#### Task
Each of the records that follow needs an exact reproduction.
=== Material for the task ===
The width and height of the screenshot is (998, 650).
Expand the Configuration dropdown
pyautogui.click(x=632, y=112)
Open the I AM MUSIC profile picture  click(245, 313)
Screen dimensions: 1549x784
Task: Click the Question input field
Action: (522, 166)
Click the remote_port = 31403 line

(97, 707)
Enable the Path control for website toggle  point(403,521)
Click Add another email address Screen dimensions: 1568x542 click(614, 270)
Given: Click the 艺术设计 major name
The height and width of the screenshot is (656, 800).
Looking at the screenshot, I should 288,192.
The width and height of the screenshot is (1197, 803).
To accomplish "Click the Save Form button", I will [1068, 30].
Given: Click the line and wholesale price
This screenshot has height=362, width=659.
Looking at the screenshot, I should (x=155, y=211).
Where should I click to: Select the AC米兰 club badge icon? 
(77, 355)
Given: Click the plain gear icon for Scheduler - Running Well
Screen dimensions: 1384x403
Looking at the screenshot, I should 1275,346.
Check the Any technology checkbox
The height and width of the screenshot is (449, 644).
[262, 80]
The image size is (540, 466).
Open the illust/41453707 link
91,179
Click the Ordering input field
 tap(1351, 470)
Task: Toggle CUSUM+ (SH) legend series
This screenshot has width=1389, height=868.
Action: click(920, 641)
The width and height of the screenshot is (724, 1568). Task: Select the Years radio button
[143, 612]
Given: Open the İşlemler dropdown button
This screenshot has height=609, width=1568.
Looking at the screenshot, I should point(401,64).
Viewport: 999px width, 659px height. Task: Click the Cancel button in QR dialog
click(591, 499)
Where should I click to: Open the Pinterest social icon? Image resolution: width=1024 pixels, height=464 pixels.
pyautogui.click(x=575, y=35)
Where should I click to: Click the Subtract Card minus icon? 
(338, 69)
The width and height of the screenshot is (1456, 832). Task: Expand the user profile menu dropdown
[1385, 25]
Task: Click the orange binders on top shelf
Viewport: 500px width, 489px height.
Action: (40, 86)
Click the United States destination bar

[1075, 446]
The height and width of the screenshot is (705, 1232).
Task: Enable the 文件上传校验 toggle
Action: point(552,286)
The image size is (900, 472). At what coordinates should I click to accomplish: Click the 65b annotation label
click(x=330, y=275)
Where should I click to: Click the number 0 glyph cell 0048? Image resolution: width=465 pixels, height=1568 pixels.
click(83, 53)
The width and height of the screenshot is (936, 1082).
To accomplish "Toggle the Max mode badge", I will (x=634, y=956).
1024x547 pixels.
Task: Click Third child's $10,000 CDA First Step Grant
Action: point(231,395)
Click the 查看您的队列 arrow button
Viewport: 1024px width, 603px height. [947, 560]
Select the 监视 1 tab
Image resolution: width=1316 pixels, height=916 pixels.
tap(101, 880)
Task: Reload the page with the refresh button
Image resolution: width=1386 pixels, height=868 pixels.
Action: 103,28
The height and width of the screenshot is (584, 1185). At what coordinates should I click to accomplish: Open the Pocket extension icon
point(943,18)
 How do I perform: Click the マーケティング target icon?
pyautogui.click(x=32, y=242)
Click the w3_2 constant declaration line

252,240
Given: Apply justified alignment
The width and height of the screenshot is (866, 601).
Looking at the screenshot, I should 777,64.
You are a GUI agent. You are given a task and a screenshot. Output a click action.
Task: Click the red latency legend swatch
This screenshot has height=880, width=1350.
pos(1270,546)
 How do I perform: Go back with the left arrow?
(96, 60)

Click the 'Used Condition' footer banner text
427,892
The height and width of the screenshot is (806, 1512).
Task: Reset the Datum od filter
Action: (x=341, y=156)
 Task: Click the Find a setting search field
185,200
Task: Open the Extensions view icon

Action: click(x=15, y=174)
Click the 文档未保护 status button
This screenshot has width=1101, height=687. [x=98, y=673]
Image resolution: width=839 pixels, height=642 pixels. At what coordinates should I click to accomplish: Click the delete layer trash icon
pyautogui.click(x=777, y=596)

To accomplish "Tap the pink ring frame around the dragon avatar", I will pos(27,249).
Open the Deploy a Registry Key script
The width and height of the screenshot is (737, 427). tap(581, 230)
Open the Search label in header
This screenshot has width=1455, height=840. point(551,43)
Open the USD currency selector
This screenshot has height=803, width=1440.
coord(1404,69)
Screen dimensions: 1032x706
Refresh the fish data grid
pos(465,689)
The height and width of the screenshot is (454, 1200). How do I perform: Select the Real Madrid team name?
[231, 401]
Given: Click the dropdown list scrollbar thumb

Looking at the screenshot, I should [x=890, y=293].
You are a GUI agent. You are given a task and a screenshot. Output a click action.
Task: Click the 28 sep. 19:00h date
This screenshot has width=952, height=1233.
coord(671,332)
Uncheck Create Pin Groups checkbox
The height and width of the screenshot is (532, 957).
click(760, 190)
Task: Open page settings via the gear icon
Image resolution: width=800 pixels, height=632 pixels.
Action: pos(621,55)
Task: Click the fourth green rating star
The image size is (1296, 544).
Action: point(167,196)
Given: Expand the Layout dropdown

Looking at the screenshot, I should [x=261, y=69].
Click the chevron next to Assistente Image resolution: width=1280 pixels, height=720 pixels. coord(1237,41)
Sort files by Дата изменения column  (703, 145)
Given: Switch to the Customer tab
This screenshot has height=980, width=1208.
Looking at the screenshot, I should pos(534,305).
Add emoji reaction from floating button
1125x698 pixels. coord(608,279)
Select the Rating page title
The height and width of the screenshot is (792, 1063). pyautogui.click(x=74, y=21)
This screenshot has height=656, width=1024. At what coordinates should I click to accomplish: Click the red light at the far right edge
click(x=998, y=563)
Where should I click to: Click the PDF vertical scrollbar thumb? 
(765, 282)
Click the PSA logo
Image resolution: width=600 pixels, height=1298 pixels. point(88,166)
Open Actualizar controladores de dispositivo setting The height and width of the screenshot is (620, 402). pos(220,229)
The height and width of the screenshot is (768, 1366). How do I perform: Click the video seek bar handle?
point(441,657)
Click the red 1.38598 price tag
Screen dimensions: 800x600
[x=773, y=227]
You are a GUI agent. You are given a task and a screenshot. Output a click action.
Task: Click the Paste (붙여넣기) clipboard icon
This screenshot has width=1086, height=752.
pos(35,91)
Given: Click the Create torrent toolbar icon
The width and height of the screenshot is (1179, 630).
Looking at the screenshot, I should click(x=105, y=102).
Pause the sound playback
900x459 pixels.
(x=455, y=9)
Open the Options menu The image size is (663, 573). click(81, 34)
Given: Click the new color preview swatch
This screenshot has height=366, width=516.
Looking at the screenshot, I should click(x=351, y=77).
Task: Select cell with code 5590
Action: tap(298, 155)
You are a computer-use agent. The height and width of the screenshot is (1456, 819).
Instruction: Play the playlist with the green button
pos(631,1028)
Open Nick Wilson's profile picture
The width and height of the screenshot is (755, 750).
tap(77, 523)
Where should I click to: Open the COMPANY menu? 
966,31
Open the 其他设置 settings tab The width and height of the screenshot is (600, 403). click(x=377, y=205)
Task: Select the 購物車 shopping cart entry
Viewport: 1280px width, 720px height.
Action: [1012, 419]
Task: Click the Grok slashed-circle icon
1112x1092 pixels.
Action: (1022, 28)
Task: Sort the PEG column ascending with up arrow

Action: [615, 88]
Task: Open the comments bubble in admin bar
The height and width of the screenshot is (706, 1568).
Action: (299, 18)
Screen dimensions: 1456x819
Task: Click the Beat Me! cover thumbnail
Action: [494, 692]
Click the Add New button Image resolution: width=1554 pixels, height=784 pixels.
===
#### Written reply
The width and height of the screenshot is (998, 650).
Expand the Configuration dropdown
pyautogui.click(x=632, y=112)
Open the I AM MUSIC profile picture  click(245, 313)
Screen dimensions: 1549x784
Task: Click the Question input field
Action: (522, 166)
Click the remote_port = 31403 line

(97, 707)
Enable the Path control for website toggle  point(403,521)
Click Add another email address Screen dimensions: 1568x542 click(614, 270)
Given: Click the 艺术设计 major name
The height and width of the screenshot is (656, 800).
Looking at the screenshot, I should 288,192.
The width and height of the screenshot is (1197, 803).
To accomplish "Click the Save Form button", I will [1068, 30].
Given: Click the line and wholesale price
This screenshot has height=362, width=659.
Looking at the screenshot, I should (x=155, y=211).
Where should I click to: Select the AC米兰 club badge icon? 
(77, 355)
Given: Click the plain gear icon for Scheduler - Running Well
Screen dimensions: 1384x403
Looking at the screenshot, I should 1275,346.
Check the Any technology checkbox
The height and width of the screenshot is (449, 644).
[262, 80]
The image size is (540, 466).
Open the illust/41453707 link
91,179
Click the Ordering input field
 tap(1351, 470)
Task: Toggle CUSUM+ (SH) legend series
This screenshot has width=1389, height=868.
Action: click(920, 641)
The width and height of the screenshot is (724, 1568). Task: Select the Years radio button
[143, 612]
Given: Open the İşlemler dropdown button
This screenshot has height=609, width=1568.
Looking at the screenshot, I should point(401,64).
Viewport: 999px width, 659px height. Task: Click the Cancel button in QR dialog
click(591, 499)
Where should I click to: Open the Pinterest social icon? Image resolution: width=1024 pixels, height=464 pixels.
pyautogui.click(x=575, y=35)
Where should I click to: Click the Subtract Card minus icon? 
(338, 69)
The width and height of the screenshot is (1456, 832). Task: Expand the user profile menu dropdown
[1385, 25]
Task: Click the orange binders on top shelf
Viewport: 500px width, 489px height.
Action: (40, 86)
Click the United States destination bar

[1075, 446]
The height and width of the screenshot is (705, 1232).
Task: Enable the 文件上传校验 toggle
Action: point(552,286)
The image size is (900, 472). At what coordinates should I click to accomplish: Click the 65b annotation label
click(x=330, y=275)
Where should I click to: Click the number 0 glyph cell 0048? Image resolution: width=465 pixels, height=1568 pixels.
click(83, 53)
The width and height of the screenshot is (936, 1082).
To accomplish "Toggle the Max mode badge", I will (x=634, y=956).
1024x547 pixels.
Task: Click Third child's $10,000 CDA First Step Grant
Action: point(231,395)
Click the 查看您的队列 arrow button
Viewport: 1024px width, 603px height. [947, 560]
Select the 监视 1 tab
Image resolution: width=1316 pixels, height=916 pixels.
tap(101, 880)
Task: Reload the page with the refresh button
Image resolution: width=1386 pixels, height=868 pixels.
Action: 103,28
The height and width of the screenshot is (584, 1185). At what coordinates should I click to accomplish: Open the Pocket extension icon
point(943,18)
 How do I perform: Click the マーケティング target icon?
pyautogui.click(x=32, y=242)
Click the w3_2 constant declaration line

252,240
Given: Apply justified alignment
The width and height of the screenshot is (866, 601).
Looking at the screenshot, I should 777,64.
You are a GUI agent. You are given a task and a screenshot. Output a click action.
Task: Click the red latency legend swatch
This screenshot has height=880, width=1350.
pos(1270,546)
 How do I perform: Go back with the left arrow?
(96, 60)

Click the 'Used Condition' footer banner text
427,892
The height and width of the screenshot is (806, 1512).
Task: Reset the Datum od filter
Action: (x=341, y=156)
 Task: Click the Find a setting search field
185,200
Task: Open the Extensions view icon

Action: click(x=15, y=174)
Click the 文档未保护 status button
This screenshot has width=1101, height=687. [x=98, y=673]
Image resolution: width=839 pixels, height=642 pixels. At what coordinates should I click to accomplish: Click the delete layer trash icon
pyautogui.click(x=777, y=596)

To accomplish "Tap the pink ring frame around the dragon avatar", I will pos(27,249).
Open the Deploy a Registry Key script
The width and height of the screenshot is (737, 427). tap(581, 230)
Open the Search label in header
This screenshot has width=1455, height=840. point(551,43)
Open the USD currency selector
This screenshot has height=803, width=1440.
coord(1404,69)
Screen dimensions: 1032x706
Refresh the fish data grid
pos(465,689)
The height and width of the screenshot is (454, 1200). How do I perform: Select the Real Madrid team name?
[231, 401]
Given: Click the dropdown list scrollbar thumb

Looking at the screenshot, I should [x=890, y=293].
You are a GUI agent. You are given a task and a screenshot. Output a click action.
Task: Click the 28 sep. 19:00h date
This screenshot has width=952, height=1233.
coord(671,332)
Uncheck Create Pin Groups checkbox
The height and width of the screenshot is (532, 957).
click(760, 190)
Task: Open page settings via the gear icon
Image resolution: width=800 pixels, height=632 pixels.
Action: pos(621,55)
Task: Click the fourth green rating star
The image size is (1296, 544).
Action: point(167,196)
Given: Expand the Layout dropdown

Looking at the screenshot, I should [x=261, y=69].
Click the chevron next to Assistente Image resolution: width=1280 pixels, height=720 pixels. coord(1237,41)
Sort files by Дата изменения column  (703, 145)
Given: Switch to the Customer tab
This screenshot has height=980, width=1208.
Looking at the screenshot, I should pos(534,305).
Add emoji reaction from floating button
1125x698 pixels. coord(608,279)
Select the Rating page title
The height and width of the screenshot is (792, 1063). pyautogui.click(x=74, y=21)
This screenshot has height=656, width=1024. At what coordinates should I click to accomplish: Click the red light at the far right edge
click(x=998, y=563)
Where should I click to: Click the PDF vertical scrollbar thumb? 
(765, 282)
Click the PSA logo
Image resolution: width=600 pixels, height=1298 pixels. point(88,166)
Open Actualizar controladores de dispositivo setting The height and width of the screenshot is (620, 402). pos(220,229)
The height and width of the screenshot is (768, 1366). How do I perform: Click the video seek bar handle?
point(441,657)
Click the red 1.38598 price tag
Screen dimensions: 800x600
[x=773, y=227]
You are a GUI agent. You are given a task and a screenshot. Output a click action.
Task: Click the Paste (붙여넣기) clipboard icon
This screenshot has width=1086, height=752.
pos(35,91)
Given: Click the Create torrent toolbar icon
The width and height of the screenshot is (1179, 630).
Looking at the screenshot, I should click(x=105, y=102).
Pause the sound playback
900x459 pixels.
(x=455, y=9)
Open the Options menu The image size is (663, 573). click(81, 34)
Given: Click the new color preview swatch
This screenshot has height=366, width=516.
Looking at the screenshot, I should click(x=351, y=77).
Task: Select cell with code 5590
Action: tap(298, 155)
You are a computer-use agent. The height and width of the screenshot is (1456, 819).
Instruction: Play the playlist with the green button
pos(631,1028)
Open Nick Wilson's profile picture
The width and height of the screenshot is (755, 750).
tap(77, 523)
Where should I click to: Open the COMPANY menu? 
966,31
Open the 其他设置 settings tab The width and height of the screenshot is (600, 403). click(x=377, y=205)
Task: Select the 購物車 shopping cart entry
Viewport: 1280px width, 720px height.
Action: [1012, 419]
Task: Click the Grok slashed-circle icon
1112x1092 pixels.
Action: (1022, 28)
Task: Sort the PEG column ascending with up arrow

Action: [615, 88]
Task: Open the comments bubble in admin bar
The height and width of the screenshot is (706, 1568).
Action: (299, 18)
Screen dimensions: 1456x819
Task: Click the Beat Me! cover thumbnail
Action: [494, 692]
Click the Add New button Image resolution: width=1554 pixels, height=784 pixels.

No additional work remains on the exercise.